Build a Board of Directors for Your Career

Here is a reframe that changes how people think about this: your career is a company, and like any company, it benefits from diverse, experienced advisors who bring different kinds of leverage to the table.

Don't think of sponsorship as "find one senior person who likes me." Think of it as building a small portfolio of relationships that cover different dimensions.

You do not need to "manage" these relationships in a transactional way. You need to nurture them — stay in touch, contribute to their work, share things that are useful to them, and show up consistently as someone worth knowing.

The Reciprocity Principle

There is one more thing that makes sponsorship relationships durable rather than extractive: you have to sponsor others too.

As you develop any kind of influence — even at mid-levels — you acquire the ability to speak well of people in rooms they're not in. You can say "Jamie solved that caching problem brilliantly" in a team meeting. You can write a detailed, specific compliment in someone's promo doc. You can recommend a junior engineer for a stretch project. These are small acts of sponsorship, and they do two things simultaneously: they help the other person, and they build your own reputation as someone who lifts others up.

People who are known for sponsoring others get sponsored in return. It is not a rule anyone enforces. It is just how social capital works. Be generous with your recognition of others. Be specific. Be genuine. The reputation that builds is one of the most valuable assets you can have in an org.

The Specificity Rule

Generic praise evaporates. Specific praise compounds.

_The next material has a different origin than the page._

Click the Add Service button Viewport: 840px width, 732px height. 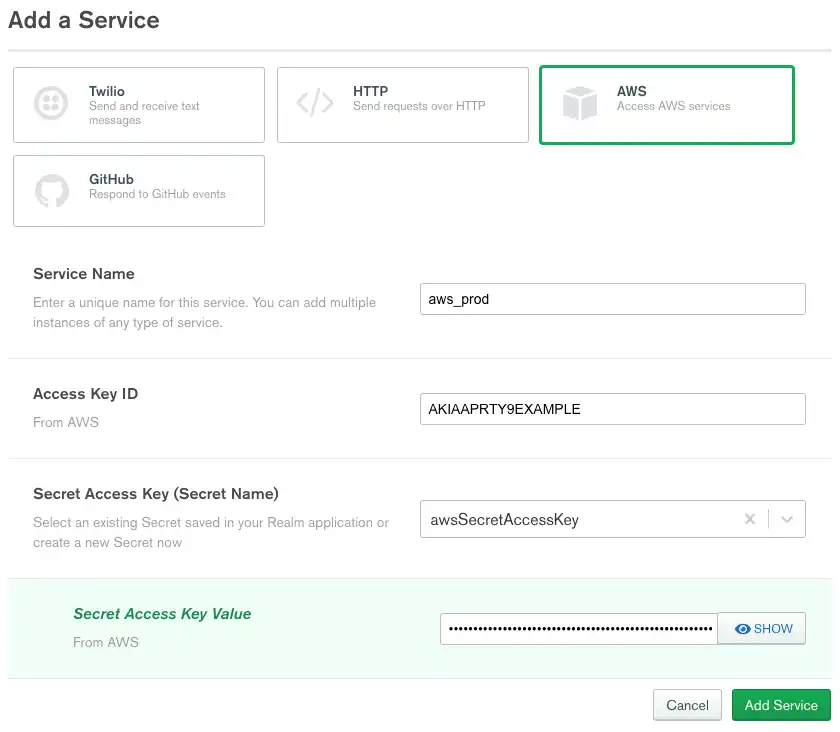pyautogui.click(x=781, y=704)
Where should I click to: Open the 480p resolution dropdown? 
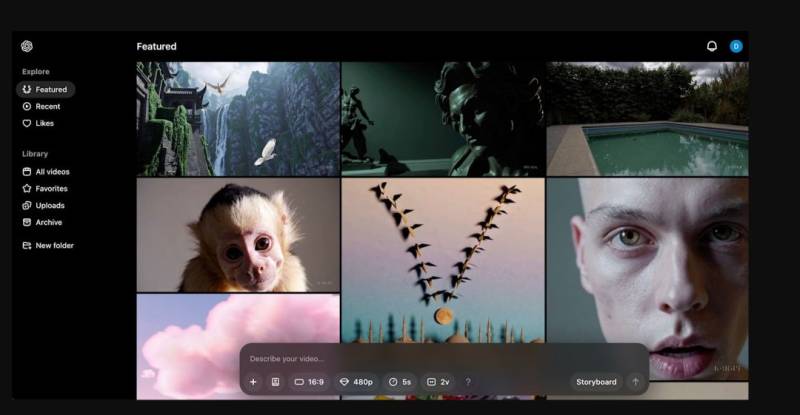click(357, 382)
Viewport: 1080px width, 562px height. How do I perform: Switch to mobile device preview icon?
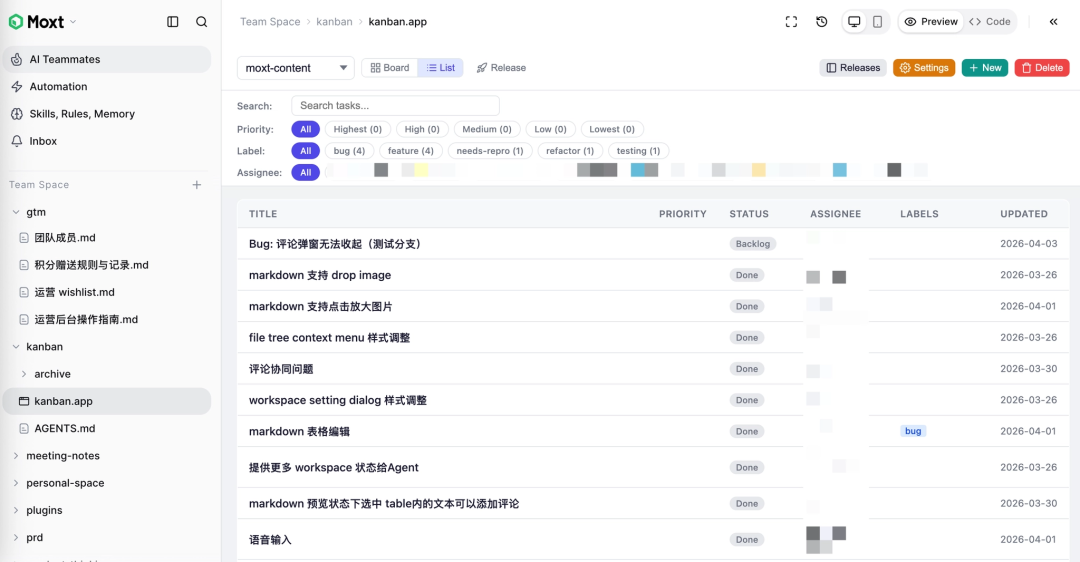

"Alex is great" means nothing. "Alex found the race condition that three other engineers missed, documented it clearly, and fixed it in a way that prevented three other potential bugs" — that gets remembered. That gets repeated. That is what sponsorship actually sounds like.

When you advocate for others, be specific. When you ask others to advocate for you, give them the specific ammunition to do so.

What to Do When You Have No Sponsors Yet

If you're early in your career, or you just joined a new org, you are starting at zero. That is fine. Here is the honest, unglamorous path forward.

Do excellent, visible work on something that matters. Pick one project that is genuinely hard, that a senior person you respect owns or cares about, and do it exceptionally well. Not many projects — one. Go deep rather than wide. Deliver something that makes people say "who did this?"

Communicate the impact clearly. When you finish, write a clear, concise summary of what you did, why it was hard, what you decided, and what the result was. Share it with your manager. Put it in the appropriate Slack channel. Make sure the people who care about it know it happened and know you were the one who did it.

Find one potential sponsor and be genuinely helpful to them. Not in a calculated way — in a real way. Read what they're working on. Show up prepared in meetings with them. If they have a problem you can help with, help. Ask smart questions. Over time, they'll notice.

Be patient. Seriously. Six months feels like a long time when you're in it. In an org's memory, six months is nothing. Trust the compounding. It works.

The engineers who get sponsored are not the ones who ask for sponsorship. They're the ones who make sponsorship obvious.

The Question You Should Ask Yourself Every Quarter

Here is a simple diagnostic. Once a quarter, sit down and honestly answer this question:

"If my promotion were being decided right now, who would say my name — and what would they say?"

If you cannot name at least two people, you have a sponsorship gap. If you can name them but you're not sure what they'd say, you have a communication gap. If you can name them and you know exactly what they'd say, and it's specific and compelling — you're in good shape.

Run this audit every quarter. Treat the gaps as engineering problems. Identify the root cause. Adjust your approach. Measure the outcome. Iterate.

Your career is a system. Sponsorship is one of its most important feedback loops. Instrument it like you would instrument any system you care about.